* **Document segment**
━━━━━━━━━━
Rambler Tells Story of Col. W.P. Wood, Who Ruled Capitol Prison

By the Rambler, The Evening Star, November 28, 1926, pt. 5, p. 3

William P. Wood, several times named in these rambles on the history of Old Capitol Prison as superintendent of the prison, was born in Alexandria in 1820 and died at Soldiers Home, Washington, in March, 1903. To save you from reading my writing and to spare myself some effort-my principal reason-I will hand you an account of Mr. Wood which was printed in The Evening Star, Saturday, March 21, 1903. Much of that account was obtained, I believe, from Mr. Wood's memoirs, written for publication but not published. The manuscript is the possession of one of his sons.

The Star's story, based on the autobiography, tells a great deal about Mr. Wood, and when old men write their memoirs it is their habit to say much of their success, skill and courage when young. The Rambler's remembrance of Mr. Wood is that he was considered an extraordinarily shrewd detective and that Secretary Stanton so believed him. Two of Mr. Wood's sons--George M. and Volney S. Wood--live in Washington. The eldest of the four sons of William P. (Patrick) Wood is Samuel A. Wood, resident of New York. The youngest is Mendum S. Wood, and I am told that he 'Is out West somewhere.' Here follows The Star's story of March 21, 1903:

"When Col. William P. Wood died yesterday at the Soldiers' Home there was removed from the earth a man who had been a prominent figure in the National Capital for nearly half a century. He was a veteran of the Mexican and Civil Wars and one of the few remaining survivors of Walker’s filibustering expedition to Nicaragua. He was also the first chief of the United States Secret Service when I became part of the Treasury Department. The connection of Col. Wood with the Civil War was unique, and his relations with President Lincoln and Secretary Stanton were absolutely confidential. His life was actually sought more than a dozen times, one man crossing the ocean to assassinate him; the Confederates were determined to capture and hang him, and dozens of times he escaped from apparently inextricable dangers by his extraordinary nerve, adroitness and audacity, coupled with prodigious physical strength and activity. Col. Wood's life was a continuous melodrama bordering on the tragic. He was born in Alexandria, Va., March 11, 1820. His father was an engraver and die sinker, and Wood became one of the most expert model makers, die sinkers and mechanics in the country.
━━━━━━━━━━
* **Supplied entries**
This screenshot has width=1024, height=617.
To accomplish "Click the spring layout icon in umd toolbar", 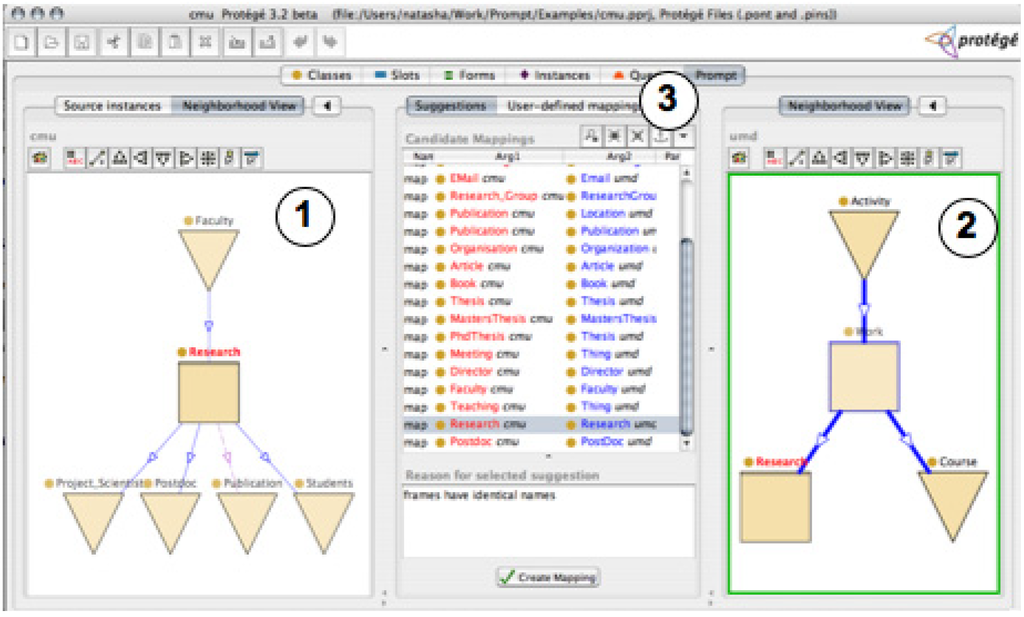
━━━━━━━━━━
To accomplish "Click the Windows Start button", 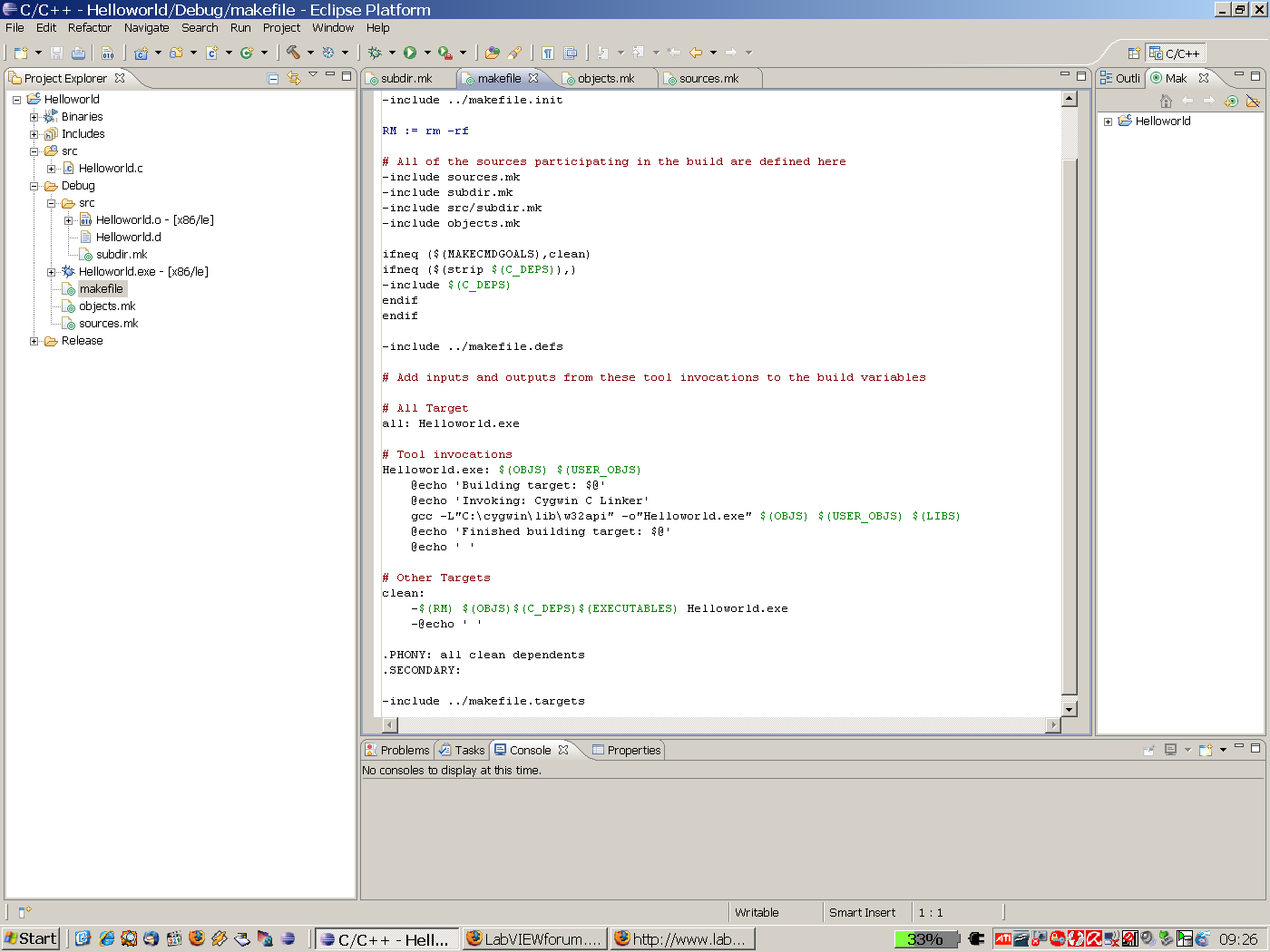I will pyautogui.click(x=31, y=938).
━━━━━━━━━━
* **Directive 1**
Answer these questions using the Rambler's column on William P. Wood:
(a) In what town and in what year was Wood born?
(b) Who is the eldest of Wood's four sons, and where does he live?
(c) What trade did Wood's father follow?
* **Directive 2**
Repeat word for word the passage of the Rambler's column on William P. Wood, starting with "By the Rambler, The" and going on through "of his sons.".

* **Result 1**
(a) Alexandria, in 1820.
(b) Samuel A. Wood, who lives in New York.
(c) He was an engraver and die sinker.

* **Result 2**
By the Rambler, The Evening Star, November 28, 1926, pt. 5, p. 3

William P. Wood, several times named in these rambles on the history of Old Capitol Prison as superintendent of the prison, was born in Alexandria in 1820 and died at Soldiers Home, Washington, in March, 1903. To save you from reading my writing and to spare myself some effort-my principal reason-I will hand you an account of Mr. Wood which was printed in The Evening Star, Saturday, March 21, 1903. Much of that account was obtained, I believe, from Mr. Wood's memoirs, written for publication but not published. The manuscript is the possession of one of his sons.